Please reproduce the data below word for word, leaving the pictures out of your answer.
┄┄┄┄┄┄
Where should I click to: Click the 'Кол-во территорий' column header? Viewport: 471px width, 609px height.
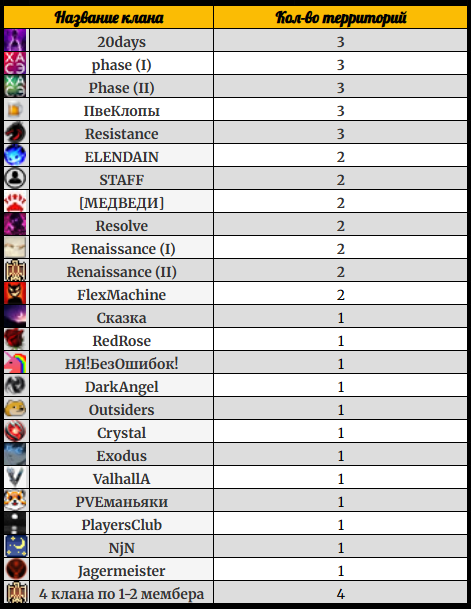tap(341, 17)
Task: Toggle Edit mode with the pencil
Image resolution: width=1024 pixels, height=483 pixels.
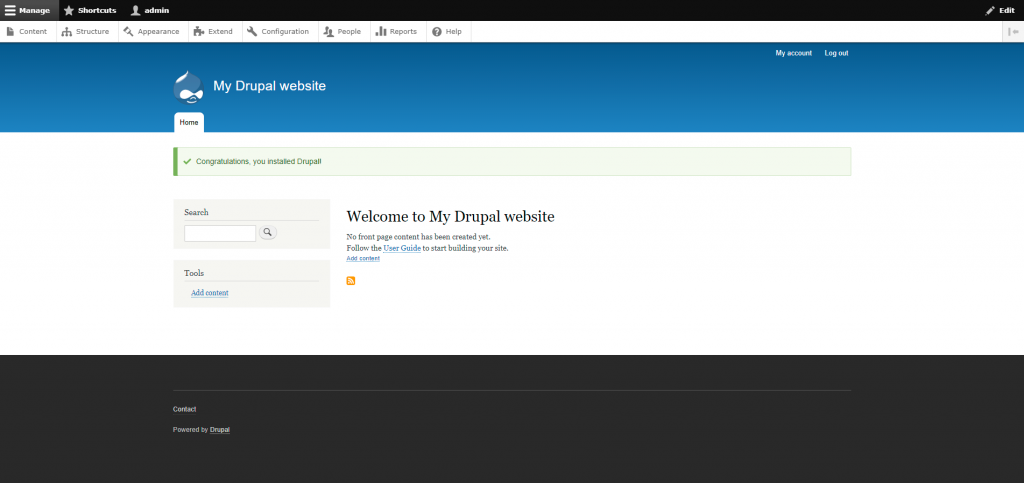Action: [x=999, y=10]
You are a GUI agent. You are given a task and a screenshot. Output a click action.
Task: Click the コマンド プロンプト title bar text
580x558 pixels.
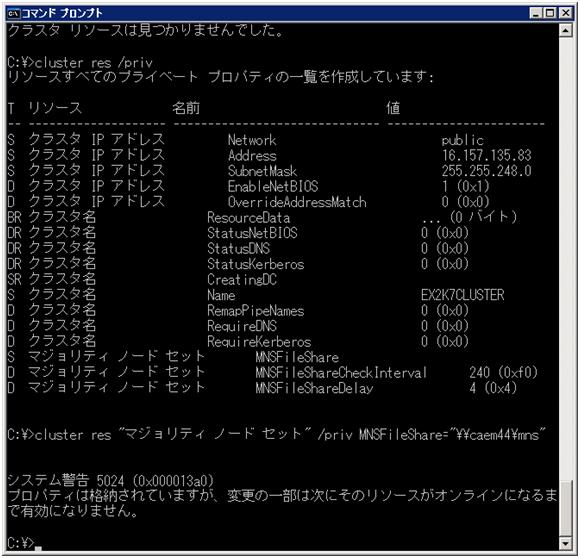click(x=62, y=13)
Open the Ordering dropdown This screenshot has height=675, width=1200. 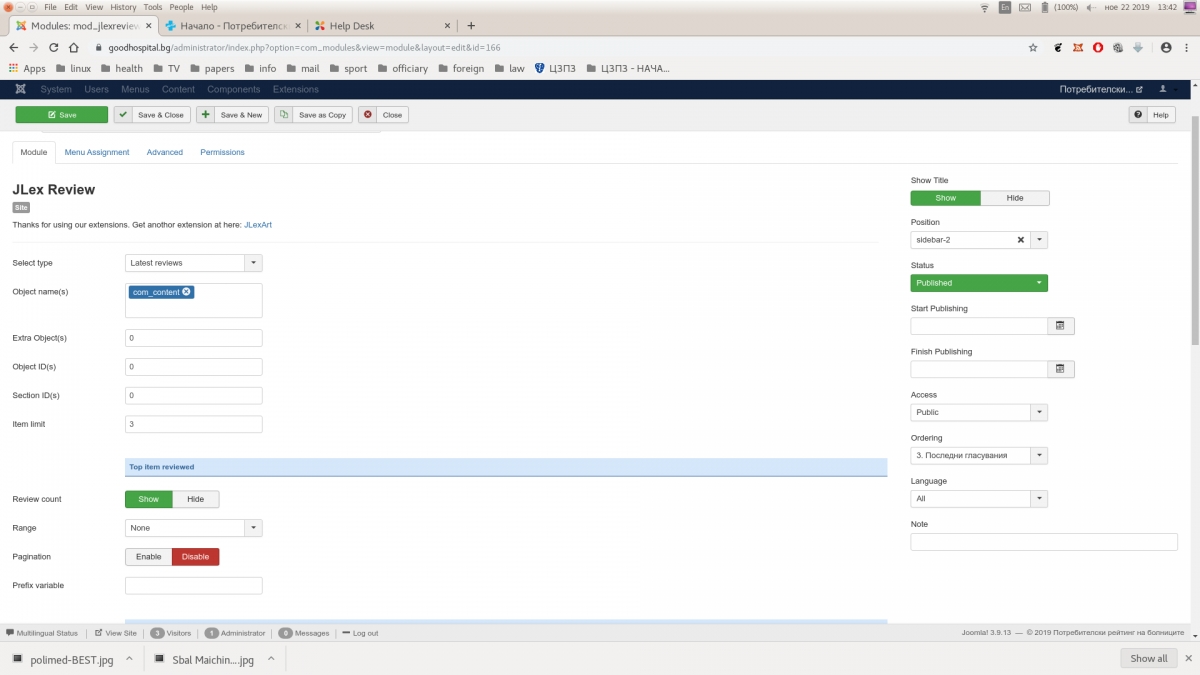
┄┄┄┄┄┄
Response to the task »
Where should I click to: Click the 'Кол-во территорий' column header? Viewport: 471px width, 609px height.
tap(341, 17)
Task: Toggle Edit mode with the pencil
Image resolution: width=1024 pixels, height=483 pixels.
Action: [x=999, y=10]
You are a GUI agent. You are given a task and a screenshot. Output a click action.
Task: Click the コマンド プロンプト title bar text
580x558 pixels.
click(x=62, y=13)
Open the Ordering dropdown This screenshot has height=675, width=1200. 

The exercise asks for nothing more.